Lo vi pararse en la esquina y mirar hacia el sur. Después caminó hacia un kiosco y compró cigarrillos. Con la ansiedad del caso me acerqué a él y no me acuerdo si le pregunté la hora o si conocía algún lugar donde se pudiera tomar un whisky. Me miró y entonces supe definitivamente que era él.
-No soy de esta ciudad, -me dijo- pero se me ocurre que no debe ser muy diferente a cualquiera de las que he conocido; cerca de la terminal de ómnibus podemos encontrar algún lugar en donde podamos tomar unos tragos.
Así se inició nuestra amistad. Desde entonces han pasado algunos años y me he ido acostumbrando a esta extraña relación. Los encuentros se han repetido muchas veces. En el recuerdo, lo que más se destaca son las caminatas y el silencio. Hablamos poco y en más de un caso el intercambio de palabras se reduce a unos monosílabos. Philippe se ríe poco, pero nunca he conocido a alguien que tenga un sentido tan exquisito del humor. Las humoradas de Philippe pueden ser ácidas y en más de un caso desopilantes, pero nunca pierde esa expresión que más que seria es melancólica y más que taciturna es reflexiva.

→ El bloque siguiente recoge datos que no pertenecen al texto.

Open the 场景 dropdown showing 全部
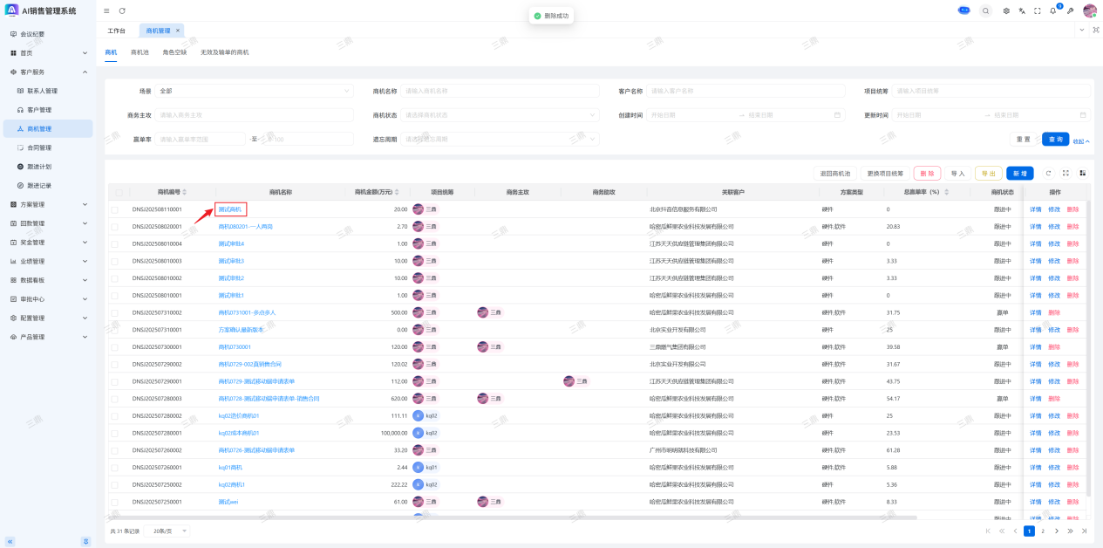 (254, 91)
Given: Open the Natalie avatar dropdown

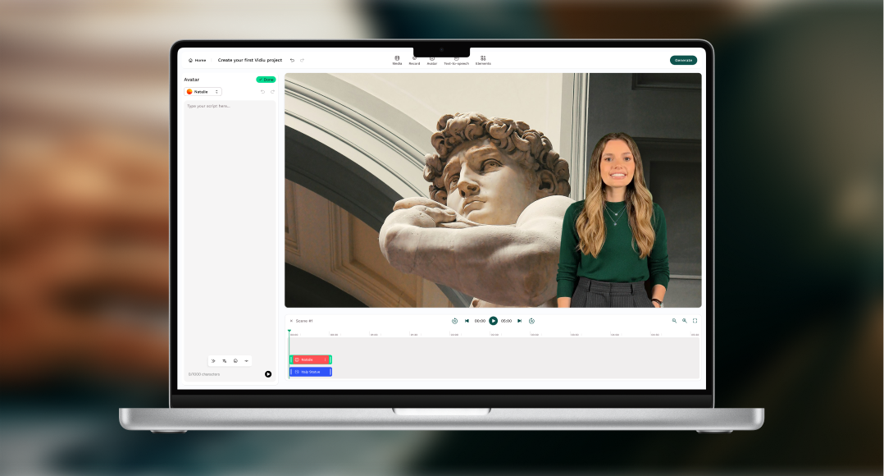Looking at the screenshot, I should 203,92.
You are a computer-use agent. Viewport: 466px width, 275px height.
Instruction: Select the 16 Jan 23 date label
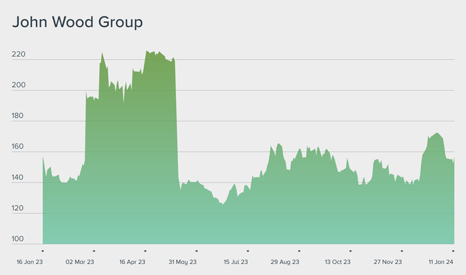[x=29, y=261]
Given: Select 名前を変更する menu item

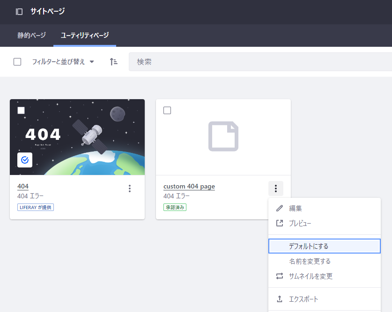Looking at the screenshot, I should 310,261.
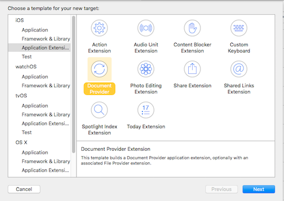
Task: Select iOS Test category in sidebar
Action: tap(27, 57)
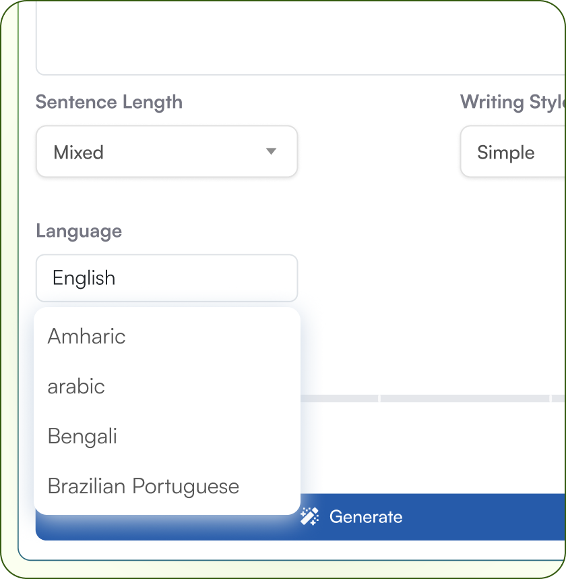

Para los que conocen las novelas en las que Philippe es protagonista, debo decirles que él no se parece a Humphrey Bogart o a Gary Grant, sino a Robert Mitchum. Los años y la vida le han marcado el rostro con nobles arrugas y le han dado a la mirada esa dureza suavizada por la ironía y en algunos momentos, por algo que puede llegar a parecerse a la ternura, si es que esa palabra pudiera expresar aquello que en Philippe es otra cosa.
Philippe nunca pregunta, pero sabe escuchar y cada frase que dice tiene sentido. No es admonitorio ni da consejos, pero sus palabras no son livianas. Los sentimentalismos lo impacientan y las tonterías de la gente lo ponen de mal humor. No cree en la política, pero es un hombre de honor que aprendió en la escuela de la vida que los esfuerzos individuales para defender ciertos valores valen, aunque no alcanzan para cambiar el mundo.
Nunca me habla de su vida privada, pero yo no pude ser tan discreto. Philippe escucha mis cuitas y casi nunca me dice una palabra. Sin embargo, creo que fue la otra noche que le hablé del amor y de las esperanzas del amor. Me escuchó y por primera vez lo vi sonreirse. Era una sonrisa cansada, triste y tan breve que si no hubiera estado atento a su expresión no la hubiera registrado. Se me ocurrió que en algún momento iba a decirme algo, pero no fue más que una ocurrencia, porque no hubo ningún comentario. En algún momento insistí en el tema y fue entonces que me dijo: Lucio, usted está hablando mucho sobre cosas que sólo a usted le pertenecen.
Lo miré porque me extrañó la dureza de sus palabras; pero el tono de su voz no era duro y, por primera vez, noté que su expresión se suavizaba… Nos separamos sin decir una palabra en una esquina del centro. No sé cuando volveremos a vernos, pero es probable que cualquiera de estas noches nos encontremos y sigamos cultivando nuestra curiosa pero entrañable amistad.